Last year, researchers from the Stonehenge Hidden Landscape Project were mapping the underground area of Stonehenge when they stumbled upon a secret anomaly. They thought they had found an even bigger stone monolith site, up to five times the size, that they nicknamed ‘Superhenge’. After beginning the excavation recently however, what they found was completely unexpected.
About 2 miles northeast of Stonehenge beneath Durrington Walls, once home to the Neolithic builders of Stonehenge, researchers believed they’d found over 100 stone monoliths buried.
It actually turned out to be a collection of 5 foot deep pits deliberately filled with blocks of chalk that at one point held 20 foot tall wooden timber posts.

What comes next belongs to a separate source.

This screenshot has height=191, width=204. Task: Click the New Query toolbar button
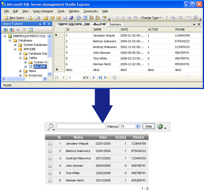click(14, 18)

It is believed to be part of a circular monument built 4,500 years ago to memorialize the Stonehenge builders, but further study reveals the project was never finished and the timbers were removed. The monument was replaced and covered with an enormous circular bank of dirt around a mile long that’s still there today.
So why did they suddenly stop? The archaeologist’s predict it could possibly be due to a sudden religious, political, or even cultural change as it was around the beginning of the Bronze Age and the arrival of a new tradition known as Beaker culture.
Adding to the Mystery
The use of wood for this monument also intrigued the researchers since now aside from just Woodhenge, a monument of 168 timber posts that resemble Stonehenge, they can confirm that there must have been a significance for when the ancient pagans used stone and when they used wood.

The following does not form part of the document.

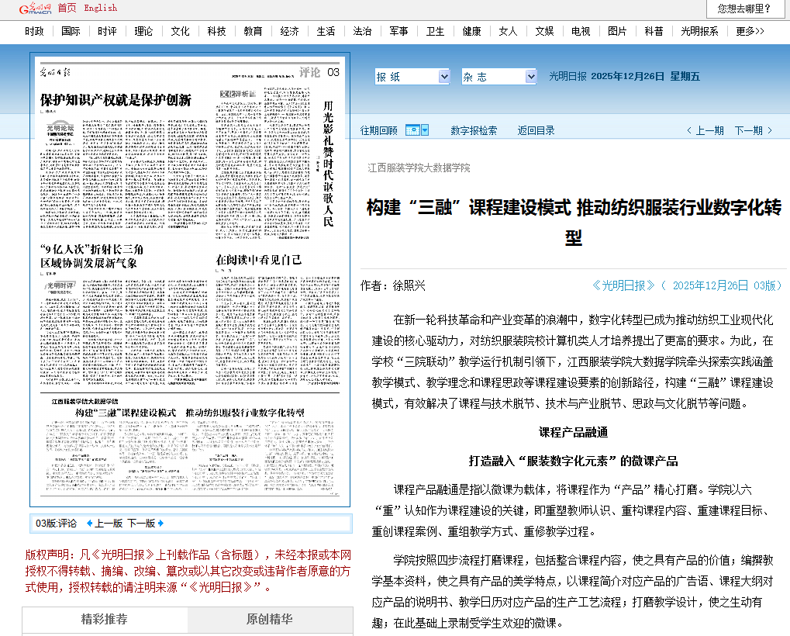
Task: Go to previous issue with 上一期
Action: [705, 130]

“One of our project leads, Professor Mike Parker Pearson, is of the view that wood is connected with the living and stone with the dead or ancestors” Says Dr. Nick Snashall, an archaeologist with Britain’s National Trust, “That would make sense in this context as immediately before the putting up of the timber posts this site had been an enormous settlement—the evidence suggests for the builders of Stonehenge.”
This discovery furthers the mystery surrounding Stonehenge and its area, as the researchers believe the builders had used over 300 trees to construct the posts. During the Neolithic period however, the area is thought to have not been heavily wooded, so where they found the wood and how they transported it is still unknown.
Currently, researchers are radiocarbon dating the artifacts so they have a timeline of when it was created and when it was dismantled. This may help with discovering why the posts were lifted vertically and what might have happened to them after they were removed.
Will we ever truly learn the purpose and mystery of Stonehenge? Only time will tell, but every discovery brings us closer and closer to uncovering a secret lost to time. It also makes us wonder just how many more discoveries are waiting to be found right under our noses!